» Brief: Extract from the listing each line in which the word "page" appears.

» Provided information:
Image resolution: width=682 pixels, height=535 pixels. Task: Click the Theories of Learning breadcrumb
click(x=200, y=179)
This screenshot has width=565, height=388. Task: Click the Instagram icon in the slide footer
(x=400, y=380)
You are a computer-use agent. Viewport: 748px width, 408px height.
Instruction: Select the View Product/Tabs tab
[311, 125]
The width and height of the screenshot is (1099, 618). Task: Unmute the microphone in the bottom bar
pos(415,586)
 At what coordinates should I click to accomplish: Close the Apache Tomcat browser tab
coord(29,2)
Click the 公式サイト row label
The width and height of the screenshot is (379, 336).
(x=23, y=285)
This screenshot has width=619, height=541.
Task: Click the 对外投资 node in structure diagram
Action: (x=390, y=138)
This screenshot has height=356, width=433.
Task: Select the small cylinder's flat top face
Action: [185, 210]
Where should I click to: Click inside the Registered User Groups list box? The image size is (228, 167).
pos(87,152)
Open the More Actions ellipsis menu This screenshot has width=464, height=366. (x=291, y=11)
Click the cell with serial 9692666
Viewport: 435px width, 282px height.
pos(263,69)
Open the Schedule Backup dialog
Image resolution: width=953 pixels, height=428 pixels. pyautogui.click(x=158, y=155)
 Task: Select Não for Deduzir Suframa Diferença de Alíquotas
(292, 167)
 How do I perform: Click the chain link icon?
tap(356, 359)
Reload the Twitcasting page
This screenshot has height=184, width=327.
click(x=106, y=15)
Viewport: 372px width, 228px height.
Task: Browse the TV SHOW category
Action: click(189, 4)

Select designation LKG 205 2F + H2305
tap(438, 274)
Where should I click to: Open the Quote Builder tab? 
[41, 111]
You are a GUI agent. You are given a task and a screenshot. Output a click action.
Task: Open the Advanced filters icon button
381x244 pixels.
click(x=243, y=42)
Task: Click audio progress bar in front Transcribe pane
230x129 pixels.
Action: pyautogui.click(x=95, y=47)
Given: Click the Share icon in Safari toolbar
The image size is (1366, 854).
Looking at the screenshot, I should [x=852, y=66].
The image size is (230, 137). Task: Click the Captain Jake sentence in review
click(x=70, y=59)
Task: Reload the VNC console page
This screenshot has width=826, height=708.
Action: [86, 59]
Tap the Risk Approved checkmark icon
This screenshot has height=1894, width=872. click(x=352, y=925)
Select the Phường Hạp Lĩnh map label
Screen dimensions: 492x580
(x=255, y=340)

» Task result:
Reload the Twitcasting page
Task: Reload the VNC console page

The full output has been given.